Noncommutative renormalization Hopf algebras

Abstract: In pQFT, the renormalization group acts on the Lagrangian as a group of formal diffeomorphisms in the powers of the coupling constant, by substitution of the bare coupling and multiplication by some renormalization factors built on the counterterms of divergent Feynman graphs.

For scalar theories, such groups are proalgebraic (functorial on the coefficients algebra) and are represented by Faà di Bruno types of Hopf algebras on graphs, called renormalization Hopf algebras. In this talk I review Connes-Kreimer's settings and comment on the improvements expected for the BPHZ formula which computes the counterterms of the graphs.

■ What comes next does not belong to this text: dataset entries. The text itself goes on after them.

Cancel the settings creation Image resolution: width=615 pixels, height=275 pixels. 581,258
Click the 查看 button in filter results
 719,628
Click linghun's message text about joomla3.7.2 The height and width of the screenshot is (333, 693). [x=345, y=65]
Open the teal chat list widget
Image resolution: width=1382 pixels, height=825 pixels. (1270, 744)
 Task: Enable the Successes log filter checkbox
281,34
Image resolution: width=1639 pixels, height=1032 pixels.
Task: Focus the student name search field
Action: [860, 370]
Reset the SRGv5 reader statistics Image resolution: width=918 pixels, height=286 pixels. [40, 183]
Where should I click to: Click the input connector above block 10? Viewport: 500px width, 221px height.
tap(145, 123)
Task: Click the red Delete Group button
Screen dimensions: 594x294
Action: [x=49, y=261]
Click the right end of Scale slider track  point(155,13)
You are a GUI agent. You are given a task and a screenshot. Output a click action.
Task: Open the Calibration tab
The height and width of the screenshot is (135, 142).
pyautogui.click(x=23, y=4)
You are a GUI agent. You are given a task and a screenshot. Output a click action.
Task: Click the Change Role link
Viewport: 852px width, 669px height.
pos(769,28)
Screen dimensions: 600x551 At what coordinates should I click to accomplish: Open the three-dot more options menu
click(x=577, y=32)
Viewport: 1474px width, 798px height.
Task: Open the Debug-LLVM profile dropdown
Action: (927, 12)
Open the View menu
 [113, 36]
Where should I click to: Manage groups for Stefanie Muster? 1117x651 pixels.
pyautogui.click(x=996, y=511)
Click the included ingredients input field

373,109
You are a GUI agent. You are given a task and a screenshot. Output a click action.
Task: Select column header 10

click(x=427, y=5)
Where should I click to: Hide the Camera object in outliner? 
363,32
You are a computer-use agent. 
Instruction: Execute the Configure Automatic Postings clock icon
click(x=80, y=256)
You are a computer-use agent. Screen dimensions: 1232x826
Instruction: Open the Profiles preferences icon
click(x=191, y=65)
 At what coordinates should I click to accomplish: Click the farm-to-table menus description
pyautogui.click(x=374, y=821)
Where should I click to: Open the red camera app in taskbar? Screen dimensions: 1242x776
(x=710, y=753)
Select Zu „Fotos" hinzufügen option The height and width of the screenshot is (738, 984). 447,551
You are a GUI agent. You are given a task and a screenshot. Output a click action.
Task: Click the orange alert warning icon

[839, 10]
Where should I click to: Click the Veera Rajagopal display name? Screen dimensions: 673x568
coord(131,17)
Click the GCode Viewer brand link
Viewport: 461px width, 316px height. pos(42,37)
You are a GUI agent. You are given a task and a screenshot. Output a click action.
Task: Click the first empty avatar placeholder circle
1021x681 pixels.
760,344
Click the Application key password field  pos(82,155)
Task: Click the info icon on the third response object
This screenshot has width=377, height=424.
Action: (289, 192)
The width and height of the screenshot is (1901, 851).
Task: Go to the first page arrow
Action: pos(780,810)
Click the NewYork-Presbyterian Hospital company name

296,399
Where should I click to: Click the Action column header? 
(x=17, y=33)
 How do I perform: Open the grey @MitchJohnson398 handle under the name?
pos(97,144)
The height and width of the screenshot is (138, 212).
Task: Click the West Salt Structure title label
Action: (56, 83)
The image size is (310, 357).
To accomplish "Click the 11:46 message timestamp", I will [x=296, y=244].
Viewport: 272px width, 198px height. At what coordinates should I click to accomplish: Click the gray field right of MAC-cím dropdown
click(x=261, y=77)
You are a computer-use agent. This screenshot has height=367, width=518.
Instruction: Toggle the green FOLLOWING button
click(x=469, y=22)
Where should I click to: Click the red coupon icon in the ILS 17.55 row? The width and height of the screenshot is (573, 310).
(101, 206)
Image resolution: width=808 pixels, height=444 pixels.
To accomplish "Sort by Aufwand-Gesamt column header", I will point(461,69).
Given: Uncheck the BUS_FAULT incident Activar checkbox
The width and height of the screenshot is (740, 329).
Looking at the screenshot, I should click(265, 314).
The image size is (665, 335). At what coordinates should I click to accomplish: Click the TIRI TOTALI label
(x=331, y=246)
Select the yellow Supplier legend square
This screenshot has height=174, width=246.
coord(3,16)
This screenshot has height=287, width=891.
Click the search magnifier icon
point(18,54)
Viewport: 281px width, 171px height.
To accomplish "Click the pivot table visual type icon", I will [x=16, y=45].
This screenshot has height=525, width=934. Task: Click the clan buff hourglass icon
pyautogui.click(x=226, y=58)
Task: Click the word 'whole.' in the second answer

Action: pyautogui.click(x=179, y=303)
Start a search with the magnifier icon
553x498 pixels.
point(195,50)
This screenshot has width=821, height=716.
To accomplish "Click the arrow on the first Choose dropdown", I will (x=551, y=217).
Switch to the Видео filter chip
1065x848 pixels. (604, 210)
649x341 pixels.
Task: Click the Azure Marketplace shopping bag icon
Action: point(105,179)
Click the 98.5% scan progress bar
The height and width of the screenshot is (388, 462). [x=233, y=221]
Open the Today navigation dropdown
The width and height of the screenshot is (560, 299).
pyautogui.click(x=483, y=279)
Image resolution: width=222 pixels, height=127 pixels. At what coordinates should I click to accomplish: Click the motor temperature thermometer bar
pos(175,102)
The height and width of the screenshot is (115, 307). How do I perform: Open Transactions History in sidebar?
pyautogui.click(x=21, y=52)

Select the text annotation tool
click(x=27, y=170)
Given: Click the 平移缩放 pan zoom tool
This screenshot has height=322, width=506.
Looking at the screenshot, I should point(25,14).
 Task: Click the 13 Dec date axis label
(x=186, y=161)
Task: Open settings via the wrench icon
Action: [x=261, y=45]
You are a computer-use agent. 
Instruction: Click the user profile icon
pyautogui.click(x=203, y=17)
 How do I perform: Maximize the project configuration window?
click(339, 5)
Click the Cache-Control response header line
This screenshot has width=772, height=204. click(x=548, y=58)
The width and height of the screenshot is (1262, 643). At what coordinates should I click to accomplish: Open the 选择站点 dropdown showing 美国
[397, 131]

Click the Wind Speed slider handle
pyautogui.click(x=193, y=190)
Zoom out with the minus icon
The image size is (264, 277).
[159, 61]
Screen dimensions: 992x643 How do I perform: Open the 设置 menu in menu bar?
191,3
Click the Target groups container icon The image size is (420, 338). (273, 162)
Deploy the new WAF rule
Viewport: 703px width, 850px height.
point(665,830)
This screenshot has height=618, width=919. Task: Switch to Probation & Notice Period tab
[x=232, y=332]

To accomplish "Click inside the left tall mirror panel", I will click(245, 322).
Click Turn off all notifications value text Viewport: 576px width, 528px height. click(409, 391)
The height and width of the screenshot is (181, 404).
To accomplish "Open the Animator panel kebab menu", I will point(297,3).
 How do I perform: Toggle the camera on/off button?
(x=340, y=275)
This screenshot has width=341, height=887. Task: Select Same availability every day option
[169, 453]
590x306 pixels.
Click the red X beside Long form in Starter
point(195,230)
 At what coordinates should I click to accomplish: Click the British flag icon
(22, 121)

For non-scalar theories, Feynman graphs have matrix-valued amplitudes: even if the counterterms are scalar-valued, the renormalization group cannot be represented by a Hopf algebra in a functorial way, because associativity fails for the composition of series with non-commutative coefficients. Both commutative and noncommutative renormalization Hopf algebras can be defined, with different meanings. In this talk I explain in which sense the first ones are not functorial (hence not universal) and how the second ones require a functorial extension of proalgebraic groups to non-commutative algebras which can only be done as "non-associative" groups.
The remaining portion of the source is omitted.